Tuesday 4 June 2013

Article of Faith: Your Money Or Your Life? By Femi Aribisala


Femi Aribisala
“If I lose my money then I lose my life.”
For ten years of married life, my wife and I did not have a child.  We did not have one because we did not want one.  In my case, I was just not ready.  There was no purpose to my life.  I told myself having a child must go beyond the desire to have one.  I was searching for something I did not know and had yet to find.  I felt it was not right to bring a child into my purposelessness.
In the end, we had a child while I was still confused.  But five years later, I finally found meaning for my life.  I met Christ; and he gives meaning to everything.
Counterfeit life
The armed robber offers you a simple choice: “Your money or your life?”  But this turns out to be no choice at all because it is all the same to you.  “If I lose my money then I lose my life.”  Therefore, you adamantly refuse to give him anything.   A bereaved wife laments her husband: “This man was my life.  He was everything to me.  But now he is dead.  I have no more cause for living.”  What seems to be the problem here?  These people had counterfeit lives.  They had lives that could be lost; and faced with the loss, they were devastated.
Jesus cautions that the thief comes to steal, kill and destroy. (John 10:10).  Nevertheless, he does not promise us protection from the thief?  The fact is the life that can be lost will be lost.  The life that can be stolen will be stolen.  The life that can be destroyed will be destroyed.  It all depends on what kind of life we have.  Do we have one that can be lost, stolen or destroyed?
Abundant life
Everyone desires the good life, but what exactly does it entail?  When a man is living the good life, the world expects him to have a powerful and prestigious job; a hefty and sizeable bank account; a few houses in choice locations at home and abroad; some of the finest cars; a beautiful and devoted wife; two or three healthy children.
It is apparent from such expectations that the “good life” is only open to the rich.  But Jesus contradicts this by saying: “one’s life does not consist in the abundance of the things he possesses.” (Luke 12:15).  If so, the life that Jesus promises has been completely misunderstood.  Jesus’ “abundant life” certainly cannot be about the abundance of things, and God-given prosperity cannot be about material wealth.  What then is our life?
The Lord came to me once and asked me a characteristically loaded question.  He said: “Femi, what do you own?”  While I was pondering what exactly he meant and how to go about identifying my possessions, he decided to help me out.  He said to me: “If what you have can be lost, then it does not belong to you.  If it can be stolen, then it has no value.  If it can be burnt or destroyed then it is illusory.”
Then he asked me further: “So what do you have left?”  I did not know what to say but the Holy Spirit helped me out.  He said: “Femi, the only ‘thing’ you have left is Jesus.”
Abundant life
Jesus said: “I am come that they might have life.” (John 10:10).  But, were people not alive before he came?  No, says the word of God.  We were dead.  We were dead in trespasses and sins.  Life has nothing to do with being alive.  Jesus revealed that the dead are walking.  They are walking according to the ways of the devil.  In effect, Jesus came as the light of the world to reveal to man who was sitting in darkness that although he was alive, he was dead.  And he now says that we should receive the true bread of life from him.

_Tasks_
1 - In the article on money and life, how many years of marriage passed before the writer and his wife had a child?
2 - Carry the article on money and life forward from its last sentence, writing the next part in the same voice.

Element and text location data

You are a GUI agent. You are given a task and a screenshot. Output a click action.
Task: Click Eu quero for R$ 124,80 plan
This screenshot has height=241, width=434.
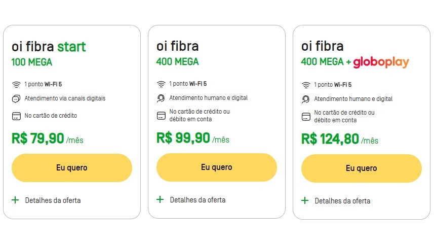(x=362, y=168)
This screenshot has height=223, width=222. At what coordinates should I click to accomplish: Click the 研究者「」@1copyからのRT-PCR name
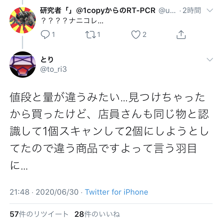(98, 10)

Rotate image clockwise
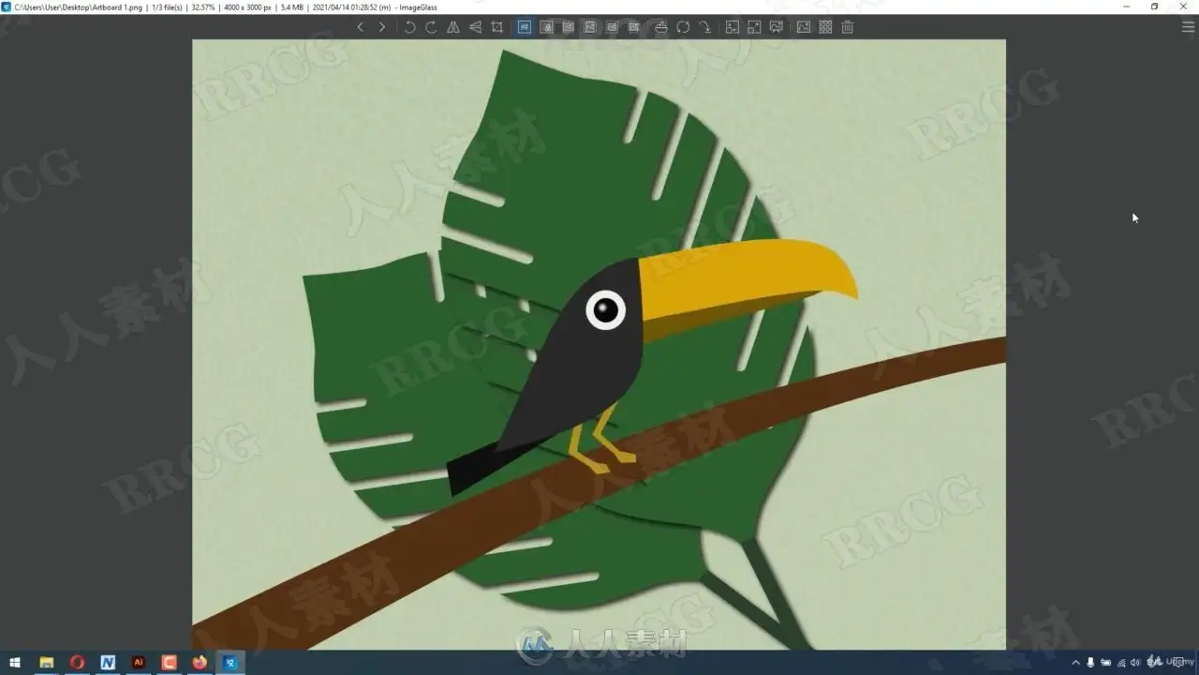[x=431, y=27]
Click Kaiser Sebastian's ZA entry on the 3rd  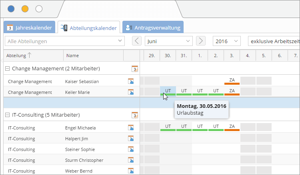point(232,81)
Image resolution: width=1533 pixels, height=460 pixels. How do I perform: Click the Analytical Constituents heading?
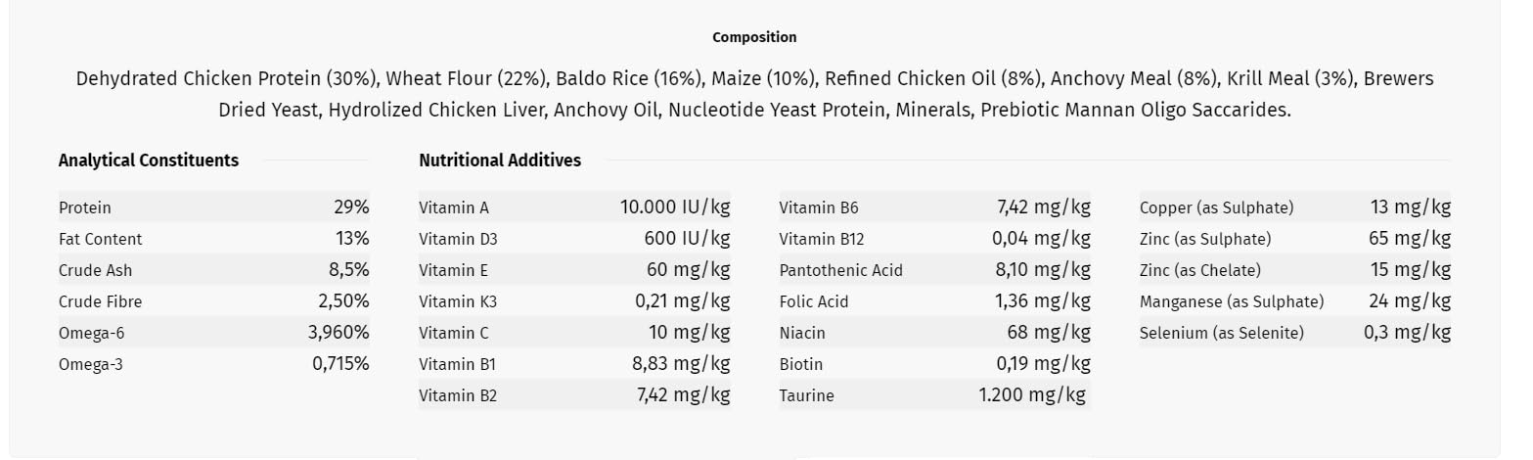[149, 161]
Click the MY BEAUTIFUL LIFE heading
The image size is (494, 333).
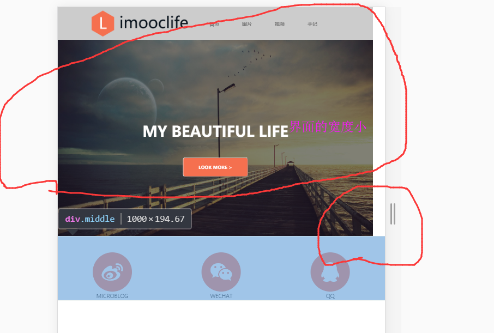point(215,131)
...
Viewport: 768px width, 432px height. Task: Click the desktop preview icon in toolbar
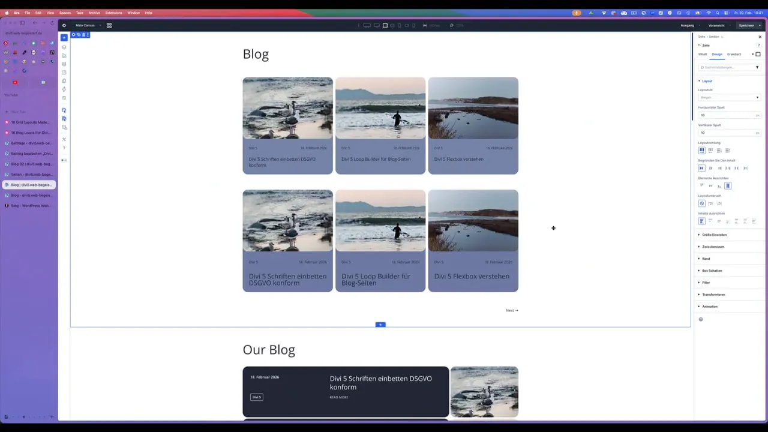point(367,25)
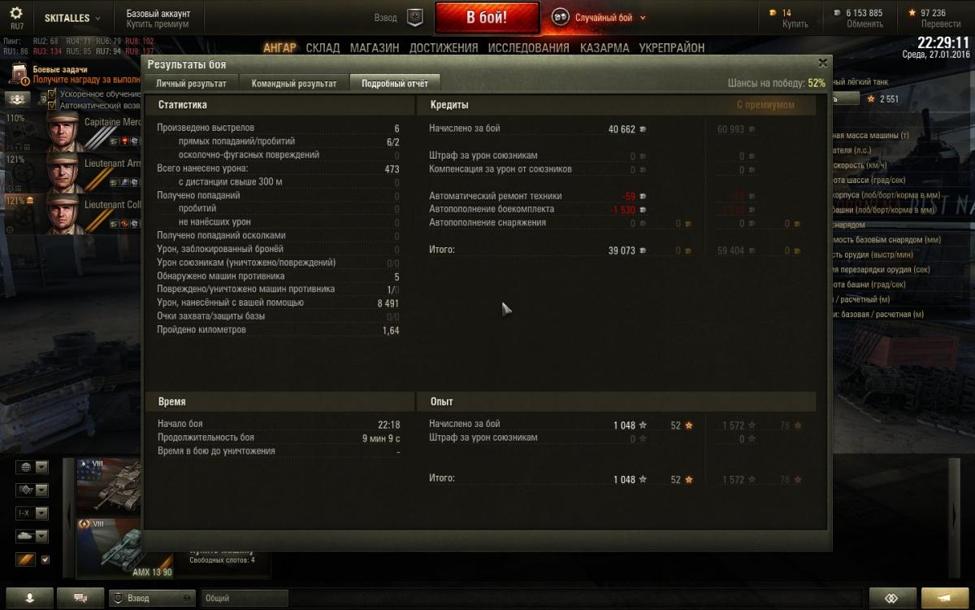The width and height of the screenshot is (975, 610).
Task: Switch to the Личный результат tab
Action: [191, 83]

_Responses to the exercise_
1 - Ten years.

2 -
But then what kind of life did Jesus himself live?  Surely, the giver of “abundant life” must have enjoyed it himself?  If so, how did he enjoy it?  Once we ask this question, the contradictions to popular thinking become apparent.  Jesus did not have many of those things we normally attribute with the good life.
He was born in a manger.  He had no formal schooling or education.  He had neither chariots nor horses.  He did not have a wife or any children.  When someone volunteered to be his disciple, Jesus warned him they would not be staying at the Sheraton Hotel. He said: “Foxes have holes and birds of the air have nests, but the Son of Man has nowhere to lay His head.” (Matthew 8:20).
How then is a man to enjoy life?  Only by enjoying the life Jesus came to give.  That life is not the life of the body.  That life is the spiritual life. It was the spiritual life that was missing; the physical life existed before Christ came.  Before Christ, man was spiritually dead to God.  Because Christ came to show us the way to return, we can now be spiritually alive to God.  Thanks to Jesus, God says: “This son of mine was dead and is alive again; he was lost and is found.” (Luke 15:24).
Jesus; our life
I am reminded of a possibly apocryphal story a woman trader from Kano told me about a former President of Nigeria who was affectionately called “Maradona.”  She said after he became President, he called his best friend and asked him what he could do for him.  “I am President now,” he said.  “Ask me for whatever you desire.”  The friend gratefully declined on the grounds that he was alright.  God had been good to him, he said, he had no pressing needs.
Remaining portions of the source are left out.